Problem details
The entries shown below should be output exactly as they appear.

***

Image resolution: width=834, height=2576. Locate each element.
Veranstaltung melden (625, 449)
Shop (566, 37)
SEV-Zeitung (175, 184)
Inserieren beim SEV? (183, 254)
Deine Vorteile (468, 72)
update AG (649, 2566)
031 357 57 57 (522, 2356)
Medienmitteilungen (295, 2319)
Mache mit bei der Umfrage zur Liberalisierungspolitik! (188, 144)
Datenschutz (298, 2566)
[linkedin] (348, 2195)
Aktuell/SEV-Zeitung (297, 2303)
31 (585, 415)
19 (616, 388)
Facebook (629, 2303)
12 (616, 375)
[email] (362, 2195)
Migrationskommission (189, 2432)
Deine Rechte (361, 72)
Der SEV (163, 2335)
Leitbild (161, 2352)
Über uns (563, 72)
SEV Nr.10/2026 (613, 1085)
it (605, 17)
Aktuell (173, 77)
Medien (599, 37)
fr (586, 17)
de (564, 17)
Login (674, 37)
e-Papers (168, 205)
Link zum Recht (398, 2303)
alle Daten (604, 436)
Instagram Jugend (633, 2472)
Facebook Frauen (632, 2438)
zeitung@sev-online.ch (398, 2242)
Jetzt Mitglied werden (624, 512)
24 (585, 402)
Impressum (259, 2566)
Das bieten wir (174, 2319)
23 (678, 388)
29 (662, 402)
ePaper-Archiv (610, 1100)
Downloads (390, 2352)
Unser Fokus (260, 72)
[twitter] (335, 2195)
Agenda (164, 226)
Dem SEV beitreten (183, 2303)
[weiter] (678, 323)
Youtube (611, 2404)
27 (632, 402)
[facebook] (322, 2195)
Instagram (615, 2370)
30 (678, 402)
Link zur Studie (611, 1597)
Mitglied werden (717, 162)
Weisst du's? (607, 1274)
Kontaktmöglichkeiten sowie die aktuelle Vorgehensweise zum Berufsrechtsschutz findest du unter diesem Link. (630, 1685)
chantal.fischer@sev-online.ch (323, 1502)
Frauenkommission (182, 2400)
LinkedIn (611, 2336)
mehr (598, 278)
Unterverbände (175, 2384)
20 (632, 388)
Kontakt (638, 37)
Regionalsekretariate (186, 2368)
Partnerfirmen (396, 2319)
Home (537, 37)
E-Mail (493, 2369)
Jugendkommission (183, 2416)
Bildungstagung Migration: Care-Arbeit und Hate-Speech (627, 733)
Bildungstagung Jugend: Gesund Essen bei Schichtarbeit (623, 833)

***

Result for this exercise
Image resolution: width=834, height=2576. Locate each element.
Veranstaltung melden (625, 449)
Shop (566, 37)
SEV-Zeitung (175, 184)
Inserieren beim SEV? (183, 254)
Deine Vorteile (468, 72)
update AG (649, 2566)
031 357 57 57 (522, 2356)
Medienmitteilungen (295, 2319)
Mache mit bei der Umfrage zur Liberalisierungspolitik! (188, 144)
Datenschutz (298, 2566)
[linkedin] (348, 2195)
Aktuell/SEV-Zeitung (297, 2303)
31 (585, 415)
19 (616, 388)
Facebook (629, 2303)
12 (616, 375)
[email] (362, 2195)
Migrationskommission (189, 2432)
Deine Rechte (361, 72)
Der SEV (163, 2335)
Leitbild (161, 2352)
Über uns (563, 72)
SEV Nr.10/2026 (613, 1085)
it (605, 17)
Aktuell (173, 77)
Medien (599, 37)
fr (586, 17)
de (564, 17)
Login (674, 37)
e-Papers (168, 205)
Link zum Recht (398, 2303)
alle Daten (604, 436)
Instagram Jugend (633, 2472)
Facebook Frauen (632, 2438)
zeitung@sev-online.ch (398, 2242)
Jetzt Mitglied werden (624, 512)
24 (585, 402)
Impressum (259, 2566)
Das bieten wir (174, 2319)
23 (678, 388)
29 (662, 402)
ePaper-Archiv (610, 1100)
Downloads (390, 2352)
Unser Fokus (260, 72)
[twitter] (335, 2195)
Agenda (164, 226)
Dem SEV beitreten (183, 2303)
[weiter] (678, 323)
Youtube (611, 2404)
27 (632, 402)
[facebook] (322, 2195)
Instagram (615, 2370)
30 (678, 402)
Link zur Studie (611, 1597)
Mitglied werden (717, 162)
Weisst du's? (607, 1274)
Kontaktmöglichkeiten sowie die aktuelle Vorgehensweise zum Berufsrechtsschutz findest du unter diesem Link. (630, 1685)
chantal.fischer@sev-online.ch (323, 1502)
Frauenkommission (182, 2400)
LinkedIn (611, 2336)
mehr (598, 278)
Unterverbände (175, 2384)
20 (632, 388)
Kontakt (638, 37)
Regionalsekretariate (186, 2368)
Partnerfirmen (396, 2319)
Home (537, 37)
E-Mail (493, 2369)
Jugendkommission (183, 2416)
Bildungstagung Migration: Care-Arbeit und Hate-Speech (627, 733)
Bildungstagung Jugend: Gesund Essen bei Schichtarbeit (623, 833)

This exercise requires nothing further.